This is something I started writing on a whim, so it feels like a pretty good thing to stick into a Sunday filler slot. I’m probably posting it to someplace like Royal Road at some point, but for now I’m holding off in case I decide to tweak details about setting or character in the future, which means there may be differences between this version and the final version. Not just line-by-line editing for clarity and pace (for example, this entire first chapter might get cut if this story makes it to a final release to Amazon, but not for Royal Road), but significant overhauls in character personality and the time and location of the setting. The year given has shifted by several decades in several directions from 2039 to 2099 since I started writing, and may continue to do so. Basic setting assumptions about the source and nature of the crime problem and the geographic location of the setting have been altered, and may be altered again.
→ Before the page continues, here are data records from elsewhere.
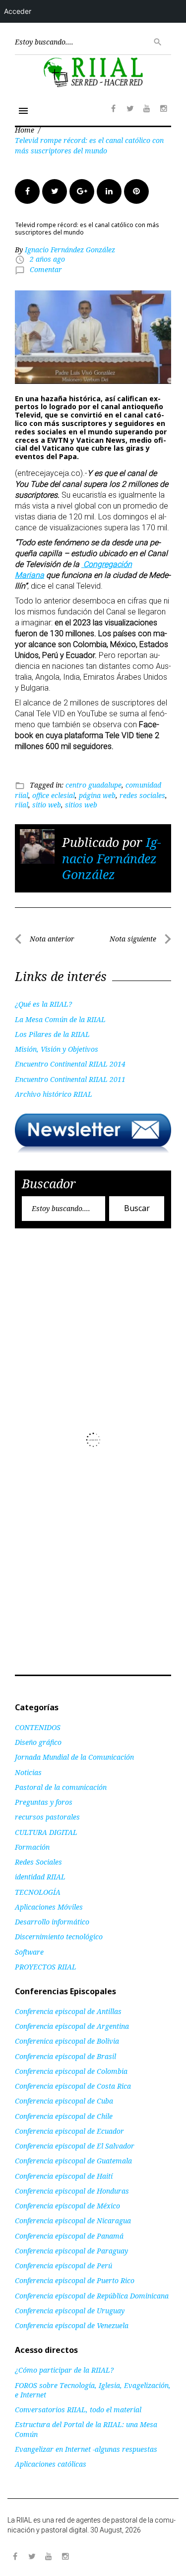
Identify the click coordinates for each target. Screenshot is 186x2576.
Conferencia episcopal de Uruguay (69, 2310)
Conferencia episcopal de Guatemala (73, 2160)
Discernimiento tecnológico (59, 1936)
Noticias (28, 1772)
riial (21, 804)
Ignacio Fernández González (70, 249)
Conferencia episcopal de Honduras (72, 2191)
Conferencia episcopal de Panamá (69, 2236)
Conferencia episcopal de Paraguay (71, 2250)
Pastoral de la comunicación (61, 1787)
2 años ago (47, 259)
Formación (32, 1847)
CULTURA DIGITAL (46, 1832)
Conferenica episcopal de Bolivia (67, 2041)
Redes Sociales (38, 1862)
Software (29, 1952)
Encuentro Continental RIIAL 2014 (70, 1064)
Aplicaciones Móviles (49, 1907)
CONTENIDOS (38, 1727)
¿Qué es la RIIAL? (43, 1004)
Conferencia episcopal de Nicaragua (73, 2220)
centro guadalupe (93, 785)
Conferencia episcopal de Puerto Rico (74, 2280)
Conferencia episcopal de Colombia (71, 2071)
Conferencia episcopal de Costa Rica (73, 2086)
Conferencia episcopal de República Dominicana (92, 2295)
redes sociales (142, 795)
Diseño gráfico (38, 1742)
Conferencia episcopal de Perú (63, 2265)
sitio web (46, 804)
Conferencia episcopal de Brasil (65, 2056)
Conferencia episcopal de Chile (64, 2116)
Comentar (46, 269)
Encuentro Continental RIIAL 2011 (70, 1079)
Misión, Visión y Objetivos (56, 1049)
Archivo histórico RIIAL (53, 1094)
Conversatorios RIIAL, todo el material (78, 2409)
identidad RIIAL (40, 1876)
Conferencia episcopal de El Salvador (74, 2146)
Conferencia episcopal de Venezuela (71, 2325)
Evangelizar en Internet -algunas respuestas (86, 2449)
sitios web (81, 804)
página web (97, 795)
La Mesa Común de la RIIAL (60, 1019)
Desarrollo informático (52, 1921)
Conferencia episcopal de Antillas (68, 2011)
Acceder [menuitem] (17, 11)
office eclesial (53, 795)
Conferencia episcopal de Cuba (64, 2101)
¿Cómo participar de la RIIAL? (64, 2370)
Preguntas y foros (43, 1802)
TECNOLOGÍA (38, 1892)
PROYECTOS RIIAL (45, 1966)
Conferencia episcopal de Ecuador (69, 2131)
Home (24, 130)
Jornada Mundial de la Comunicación (74, 1757)
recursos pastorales (47, 1817)
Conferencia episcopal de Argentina (72, 2026)
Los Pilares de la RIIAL (52, 1034)
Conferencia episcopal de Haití (64, 2176)
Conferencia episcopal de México (67, 2205)
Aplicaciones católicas (50, 2464)
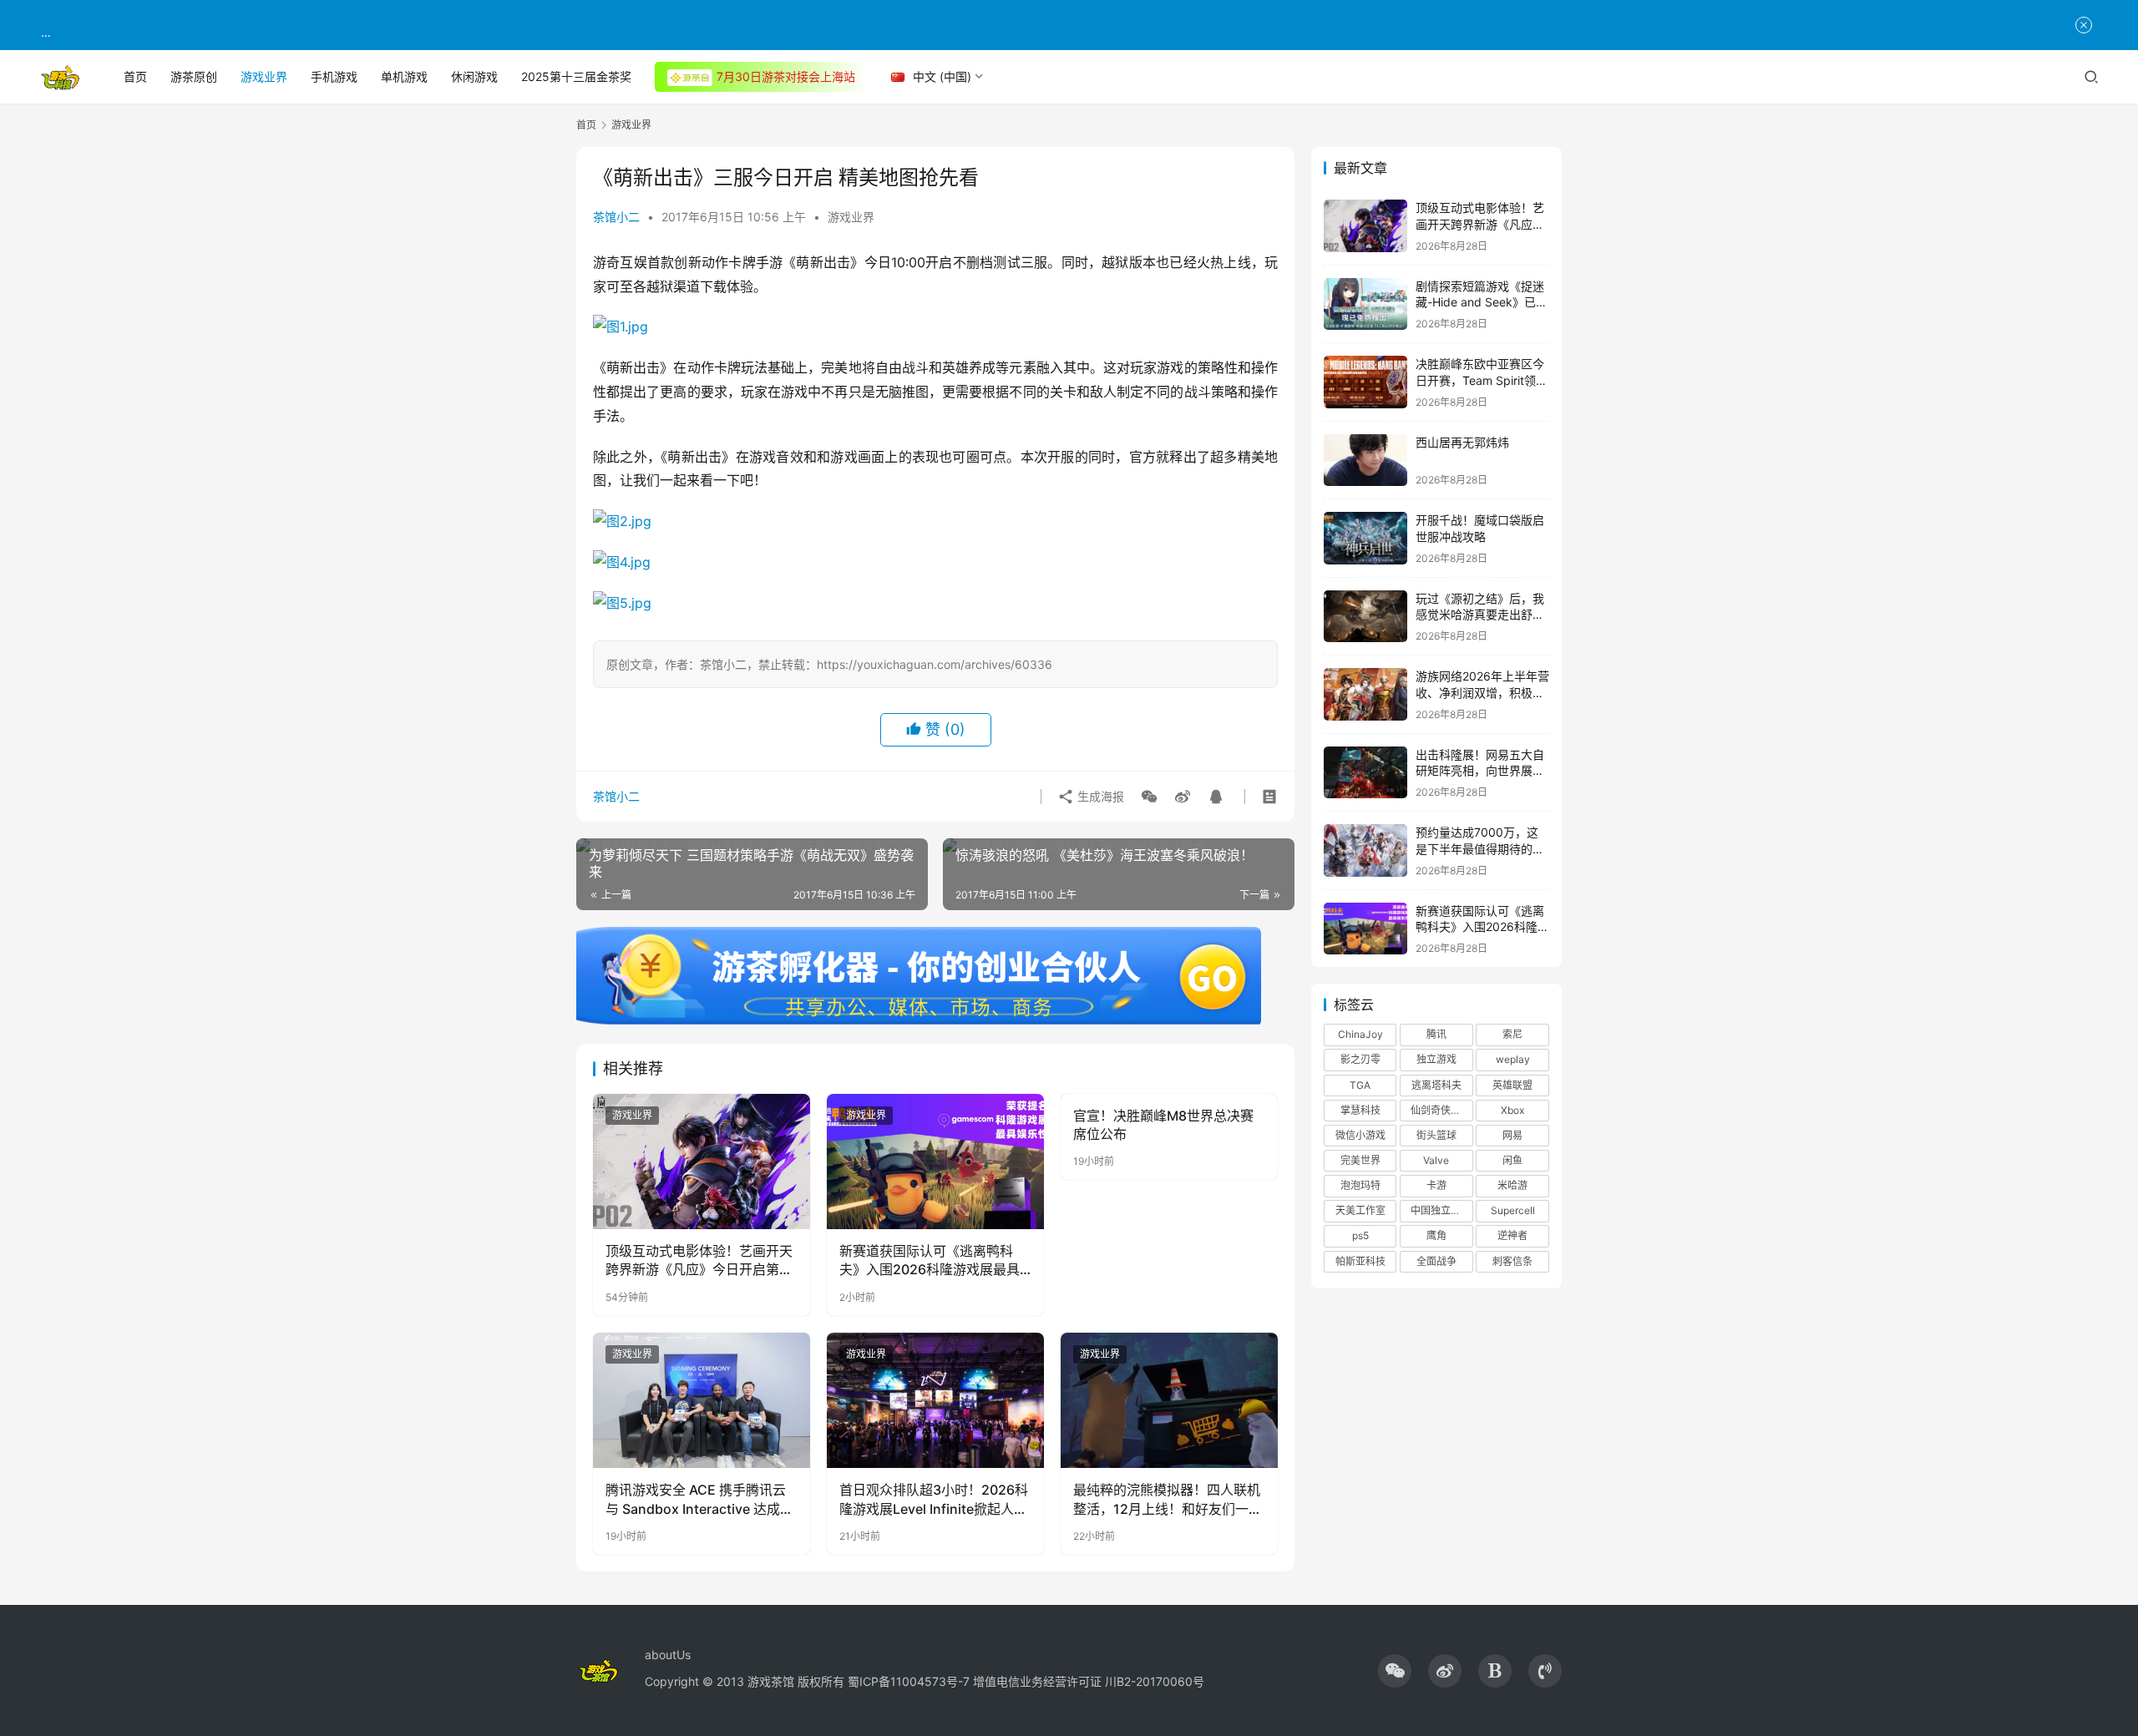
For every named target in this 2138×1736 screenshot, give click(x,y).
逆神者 (1512, 1235)
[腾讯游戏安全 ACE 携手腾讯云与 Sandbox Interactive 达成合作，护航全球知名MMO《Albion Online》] (701, 1400)
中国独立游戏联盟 (1441, 1210)
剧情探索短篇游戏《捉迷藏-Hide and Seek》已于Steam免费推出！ (1482, 302)
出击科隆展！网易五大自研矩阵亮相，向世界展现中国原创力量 (1480, 770)
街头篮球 (1436, 1135)
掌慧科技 (1360, 1110)
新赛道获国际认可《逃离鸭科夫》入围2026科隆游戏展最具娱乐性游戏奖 (929, 1261)
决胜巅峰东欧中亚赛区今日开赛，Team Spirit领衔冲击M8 (1482, 380)
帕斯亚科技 (1360, 1261)
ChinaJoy (1360, 1034)
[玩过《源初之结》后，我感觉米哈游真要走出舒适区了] (1365, 616)
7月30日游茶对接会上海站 (786, 76)
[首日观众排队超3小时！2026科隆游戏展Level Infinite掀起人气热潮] (935, 1400)
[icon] (1394, 1671)
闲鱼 (1512, 1160)
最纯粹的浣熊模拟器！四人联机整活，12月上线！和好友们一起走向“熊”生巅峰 (1167, 1499)
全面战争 (1436, 1261)
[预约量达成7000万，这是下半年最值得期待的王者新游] (1365, 850)
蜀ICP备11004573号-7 (909, 1681)
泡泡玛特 (1360, 1185)
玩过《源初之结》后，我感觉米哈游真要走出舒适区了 (1480, 614)
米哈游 (1512, 1185)
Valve (1436, 1160)
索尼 (1512, 1034)
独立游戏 (1436, 1059)
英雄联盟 (1512, 1085)
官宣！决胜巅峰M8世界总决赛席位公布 (1163, 1124)
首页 (135, 76)
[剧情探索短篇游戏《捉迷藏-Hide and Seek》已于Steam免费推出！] (1365, 304)
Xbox (1512, 1110)
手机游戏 (334, 76)
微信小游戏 (1360, 1135)
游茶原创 (193, 76)
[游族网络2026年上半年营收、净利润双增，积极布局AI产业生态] (1365, 694)
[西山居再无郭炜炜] (1365, 460)
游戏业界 (264, 76)
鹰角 (1436, 1235)
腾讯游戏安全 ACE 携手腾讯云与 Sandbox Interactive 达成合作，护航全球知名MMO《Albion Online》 (699, 1499)
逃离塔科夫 (1436, 1085)
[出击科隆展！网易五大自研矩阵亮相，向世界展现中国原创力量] (1365, 773)
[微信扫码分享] (1149, 797)
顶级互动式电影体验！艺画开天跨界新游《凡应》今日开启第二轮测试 (699, 1261)
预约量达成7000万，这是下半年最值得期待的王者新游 (1480, 848)
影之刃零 (1360, 1059)
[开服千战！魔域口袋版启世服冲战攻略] (1365, 538)
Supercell (1513, 1210)
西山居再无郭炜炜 (1462, 442)
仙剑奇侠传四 (1441, 1110)
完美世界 (1360, 1160)
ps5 (1360, 1235)
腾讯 (1436, 1034)
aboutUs (668, 1654)
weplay (1513, 1059)
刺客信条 (1512, 1261)
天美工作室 (1360, 1210)
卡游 (1436, 1185)
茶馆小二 (616, 217)
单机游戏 (404, 76)
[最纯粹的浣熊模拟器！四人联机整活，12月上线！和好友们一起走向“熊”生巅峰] (1169, 1400)
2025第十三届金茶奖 (576, 76)
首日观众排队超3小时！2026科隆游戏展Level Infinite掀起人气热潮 (933, 1499)
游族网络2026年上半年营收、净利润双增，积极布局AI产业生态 (1482, 692)
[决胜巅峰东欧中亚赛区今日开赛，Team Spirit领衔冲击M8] (1365, 382)
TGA (1360, 1085)
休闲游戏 (474, 76)
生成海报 (1099, 796)
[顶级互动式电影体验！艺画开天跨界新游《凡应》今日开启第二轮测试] (701, 1161)
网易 (1512, 1135)
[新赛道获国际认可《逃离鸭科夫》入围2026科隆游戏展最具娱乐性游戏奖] (935, 1161)
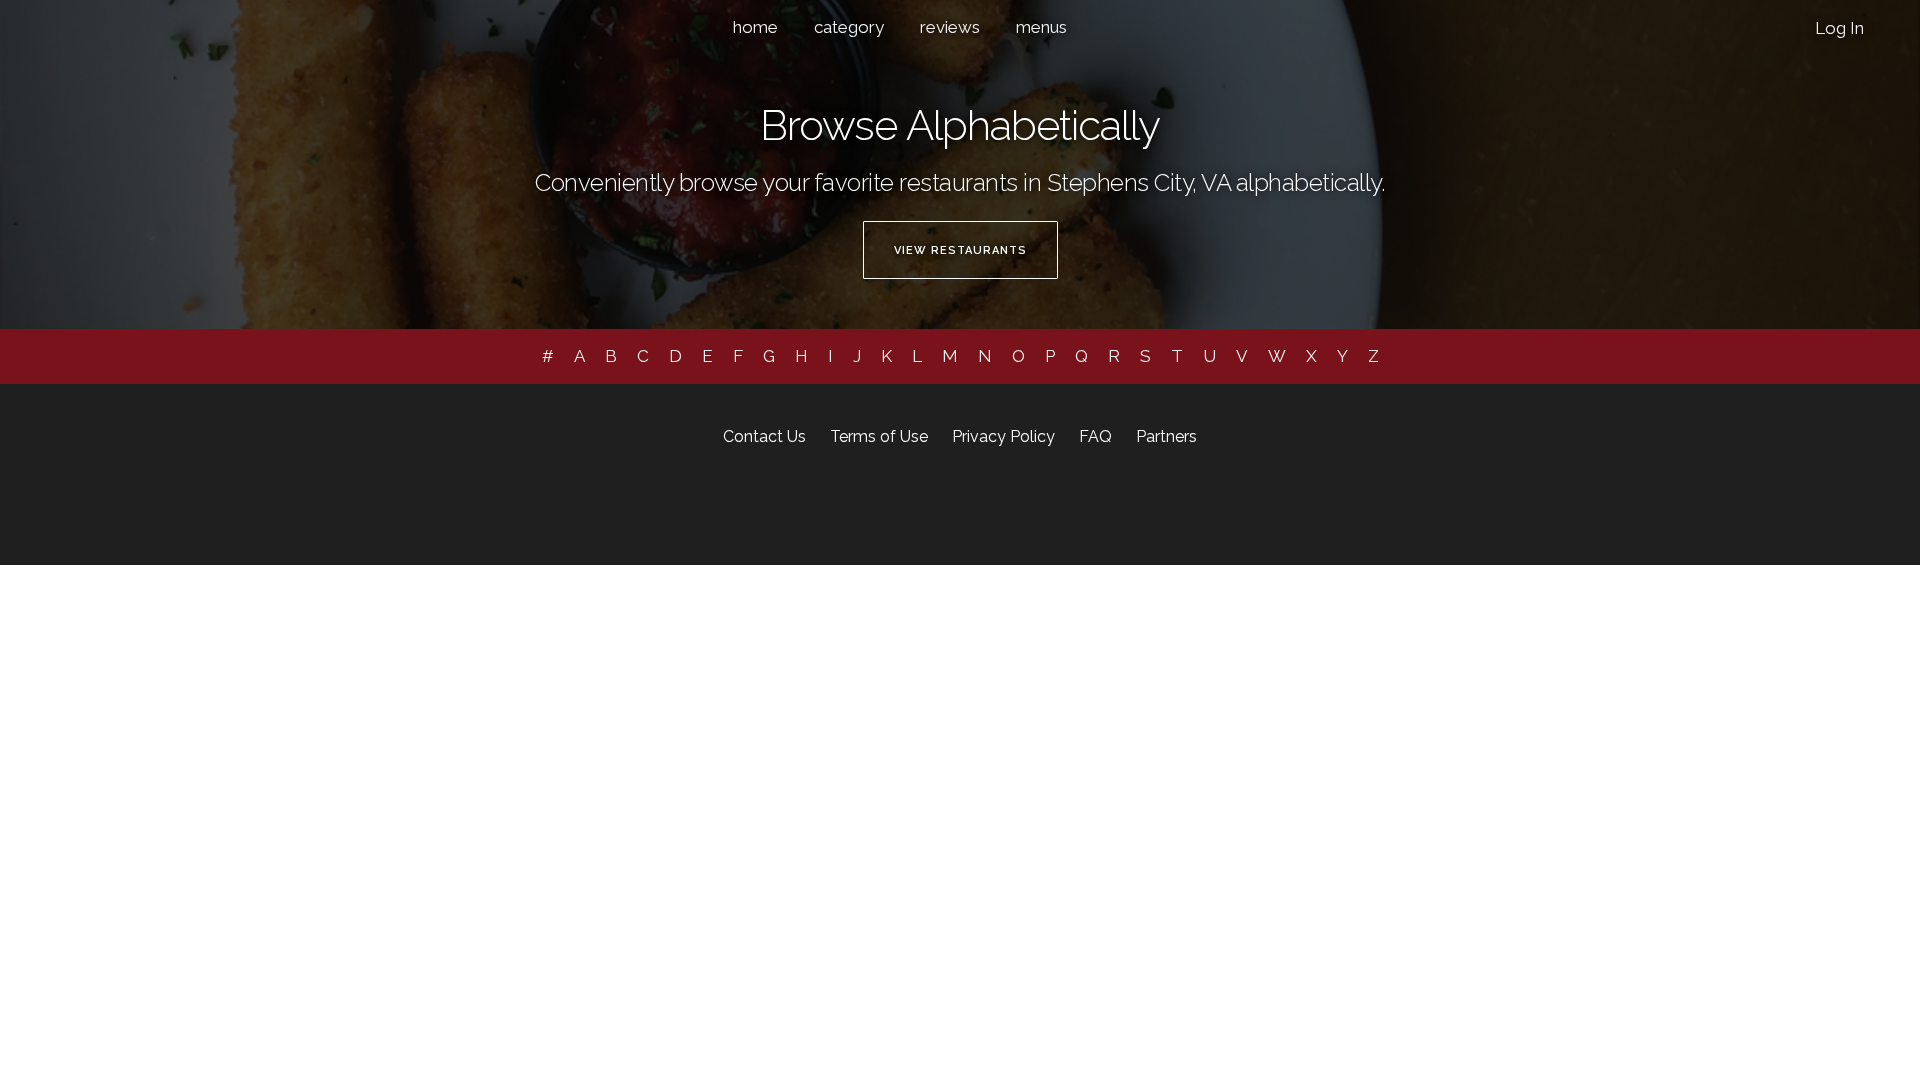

She wasn’t sure how, but she knew that if she so much as twitched, it would kill her. She knew better than to open her eyes to danger without first ascertaining where she was as best she could. She’d survived here while unconscious, most likely she would be safe to listen a while rather than immediately alert anyone in the room that she was awake. The back of her head felt ice cold. She could hear the hum of machinery and the occasional clack of a keyboard, and that meant someone was in the room with her. She fought to maintain control of her breath.
What was the last thing she could remember? She knew how this process was supposed to go: She’d remember something, probably from the previous day, and then she’d connect it to whatever moment caused her to black out. The impediment here was that she couldn’t remember anything. Well, not true. She couldn’t remember any events. She could remember that this was called retrograde amnesia, that it may or may not impede the ability to form new memories, and that it was usually caused by brain injury. Which explained why the back of her head felt so wrong. She could feel something pressed against her face, too, some kind of t-shaped mask over the eyes and nose, but which left her cheeks open to the dry, stuffy air.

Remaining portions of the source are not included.